Entonces caigo en que aquella escena de El fin de la aventura era una cita también de Coleridge: de los muchos sueños que Greene incluye en su obra, acaso el que postula con mayor inquietud lo que el autor se dijo en sueños es el que tiene como protagonista a Sarah Miles, personaje principal de El fin de la aventura. Sarah, esposa adúltera, ya muerta, se aparece en el sueño febril del hijo del señor Parkis, el detective que contrató el amante de Sarah para seguirla. El joven Parkis vuela de fiebre. “Apendicitis”, ha dicho el médico. El señor Parkis le teme a la operación de su hijo y lo mantiene en cama. El joven lee un libro que perteneció a la infancia de Sarah.
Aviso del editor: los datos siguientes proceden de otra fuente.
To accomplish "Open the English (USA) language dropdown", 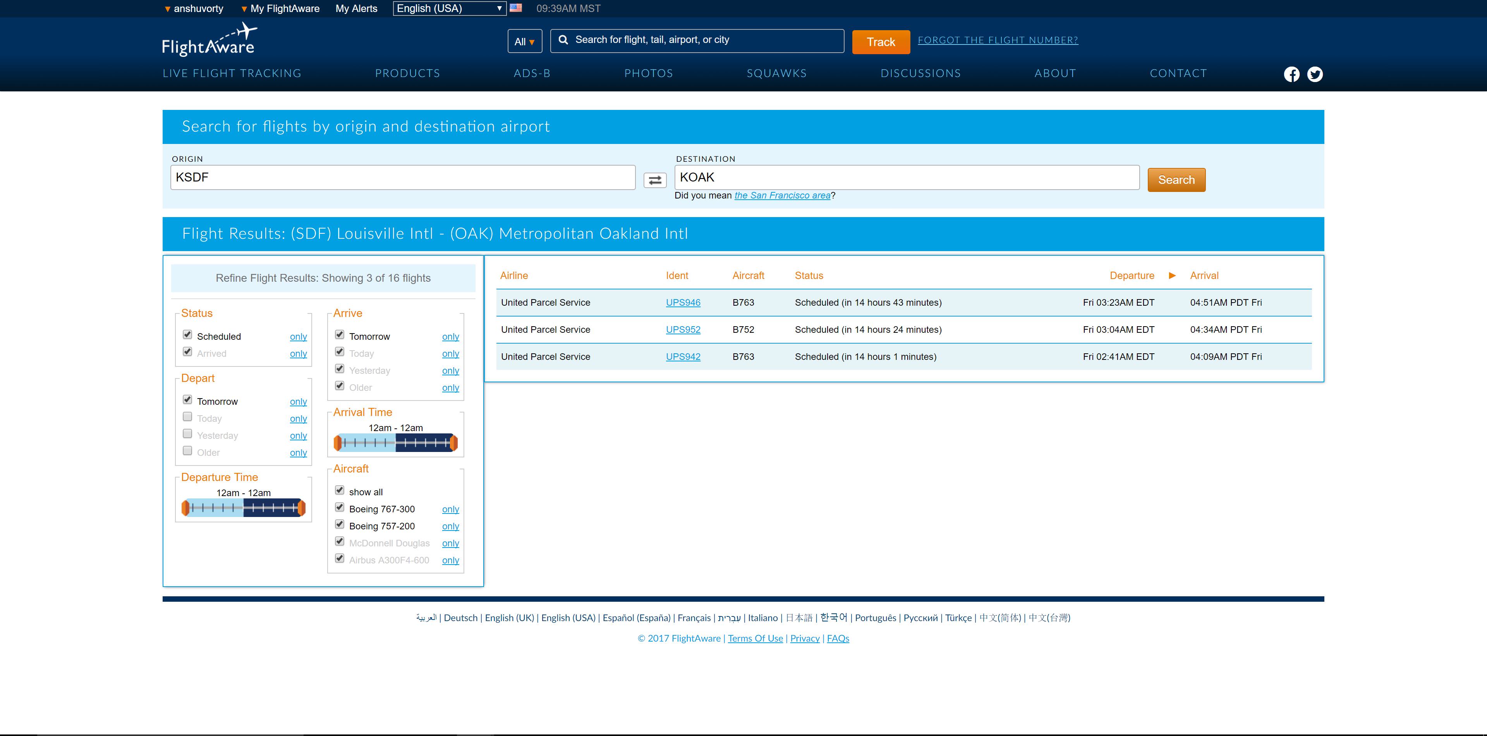I will tap(449, 9).
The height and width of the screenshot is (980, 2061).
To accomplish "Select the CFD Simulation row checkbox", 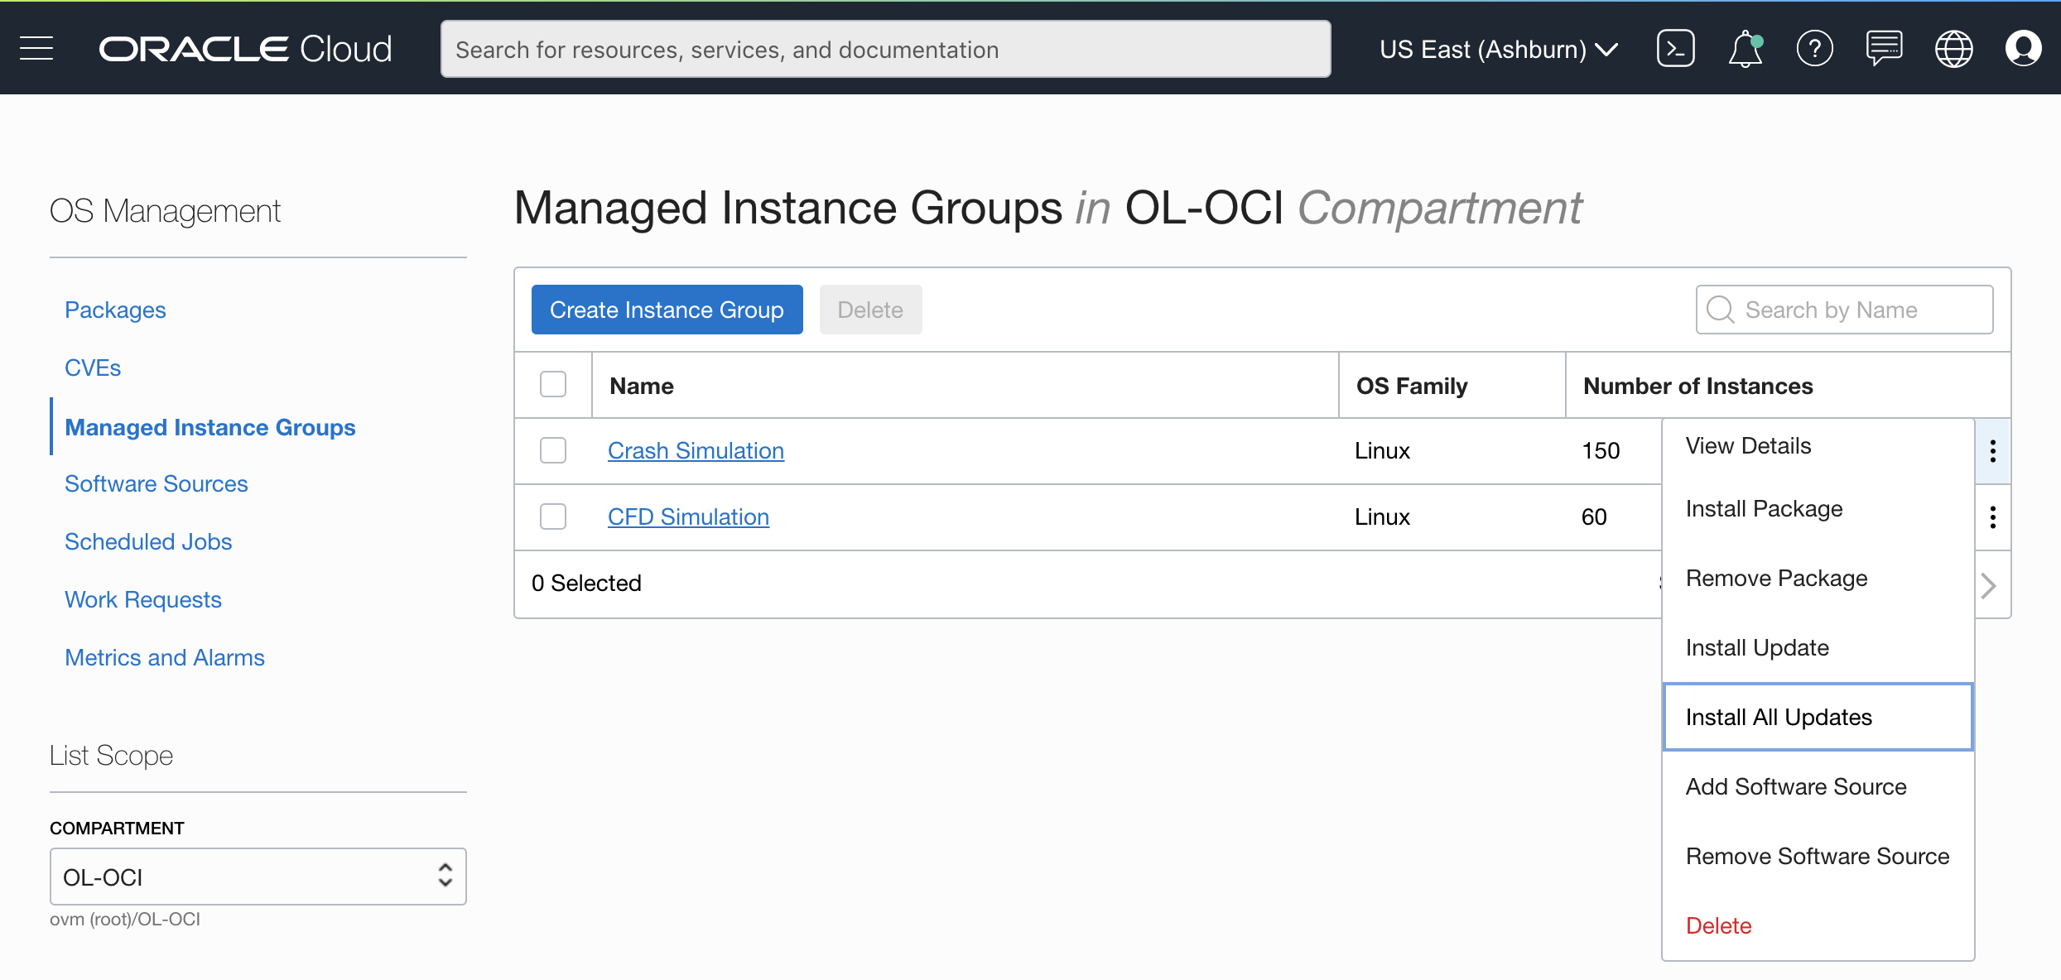I will tap(553, 516).
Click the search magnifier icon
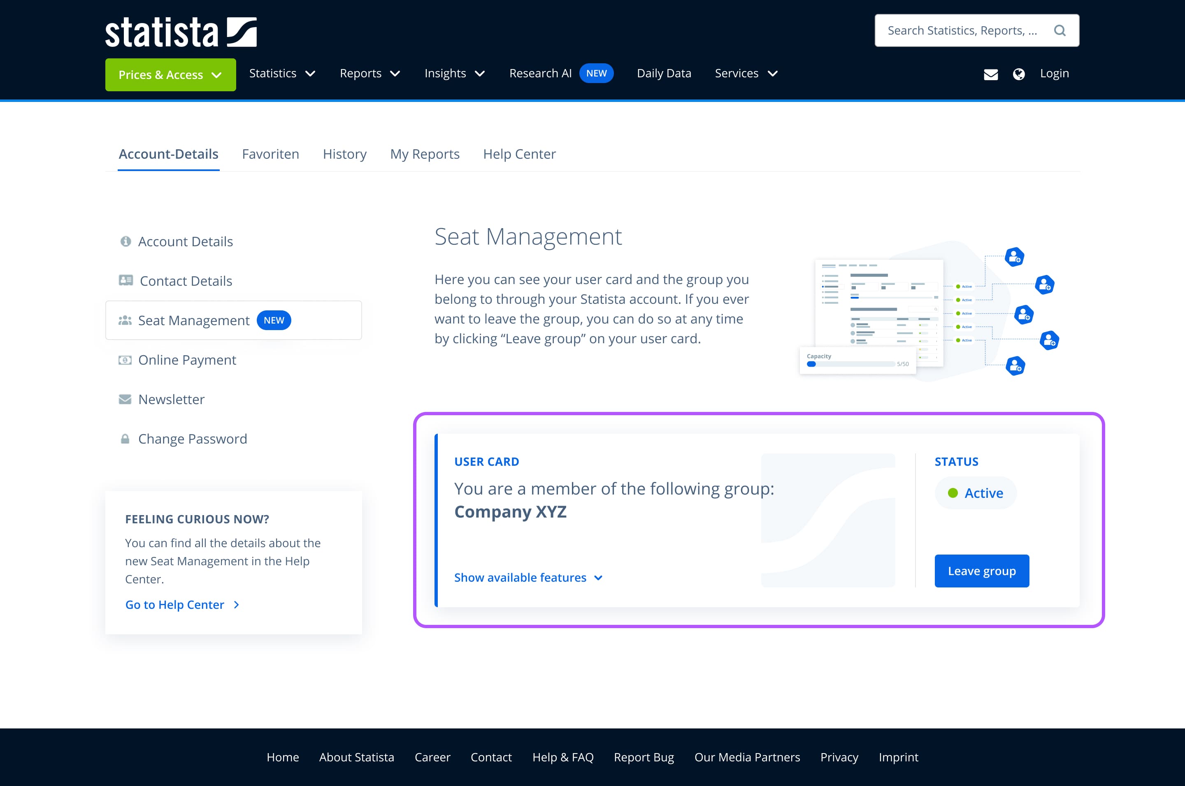1185x786 pixels. [x=1060, y=31]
En su sueño, Sarah se le aparece y le palpa el lado derecho del vientre. Luego, anota algo en el libro que está en la mesita de luz. Sarah tiene el rostro de su madre muerta, aunque el enfermo jamás conoció a su madre —esto lo aclara el padre. Al despertar observa en la primera página del libro que leía una anotación que no había descubierto. Allí Sarah, de niña —según se nos aclara—, había anotado: “Una vez que estuve enferma me dio este libro mamá/ Si alguien me lo robara Dios lo castigará/ Pero si enfermo te encuentras/ Consérvalo y léelo mientras”.
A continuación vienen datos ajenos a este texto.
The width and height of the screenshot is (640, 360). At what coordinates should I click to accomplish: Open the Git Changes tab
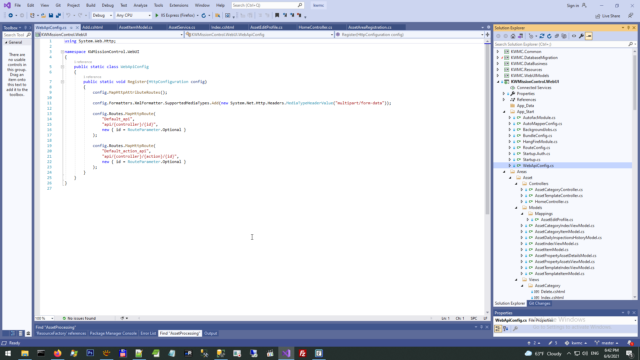click(539, 303)
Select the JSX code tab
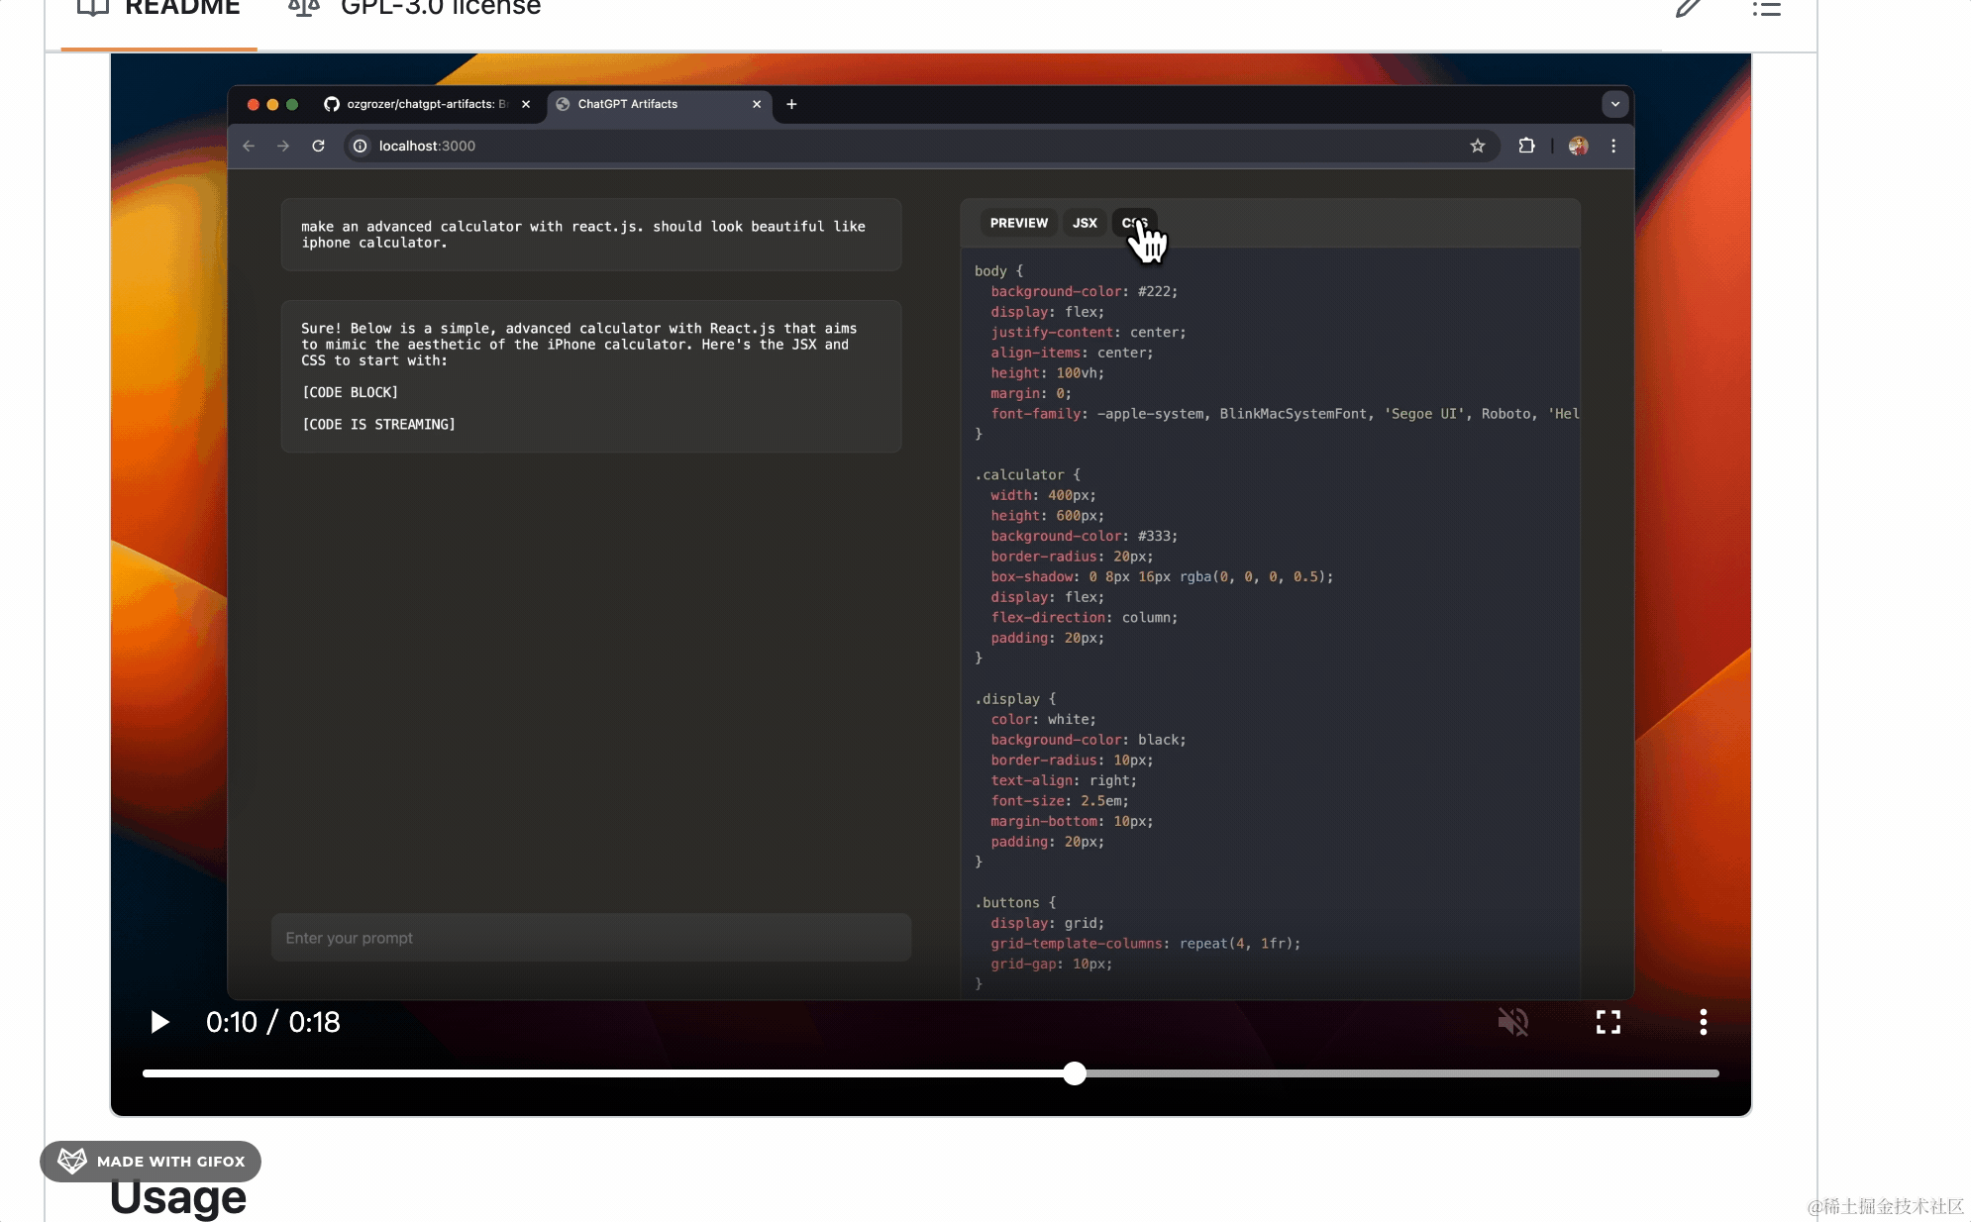Image resolution: width=1971 pixels, height=1222 pixels. (1085, 223)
(Digresión: Sara es un nombre hebreo que significa princesa –es decir, la prometida del Reino–, es el mismo nombre que escogerá, 30 años después de publicada la novela, un joven director de cine que, como en El fin de la aventura, quiere contar una historia de salvación: esta vez será Sarah Connor, la heredera del Reino en el film Terminator. En la Biblia, Sara es la esposa de Abraham, paradigma de Belleza que hizo temer a su marido la envidia de los poderosos. Su prolongada infecundidad –para usar las palabras del teólogo W.R.F. Browning– la llevó a sugerir a Abraham que procreara con su criada. Pero en su ancianidad, también prolongada, dio a luz a Isaac, el vástago que su progenitor estuvo a punto de sacrificar. A este hecho no fue ajena una Fe –la bíblica– no exenta de sueños y visiones. Sobre los alcances alegóricos de la Belleza, la infecundidad y la Fe, que atraviesa las eras para traer al hijo, conjeturó Sören Kierkegaard en Temor y temblor, John Cameron en Terminator y, claro, Greene, en la novela que nos ocupa.)
El tema del sueño, como anticipación o, como en el caso de El fin de la aventura, a modo de visión, lleva al tema del tiempo. Claro que el mismo Greene señala el asunto en su ficción y pone en boca de un sacerdote la siguiente reflexión: “San Agustín se preguntaba de dónde venía el tiempo. Decía que venía del futuro, que aún no existía el presente, que no tenía duración e iba al pasado que había dejado de existir. No me parece que estemos en condiciones de comprender el tiempo mejor que un niño”. Lo que, para nuestro autor, más de una vez obsesionado por la infancia perdida, podría leerse: “no creo que estemos en condiciones de comprender el sueño mejor que un niño”. Acaso es de nuevo el niño que fue Osvaldo el que salió con el libro de Barjavel de la librería.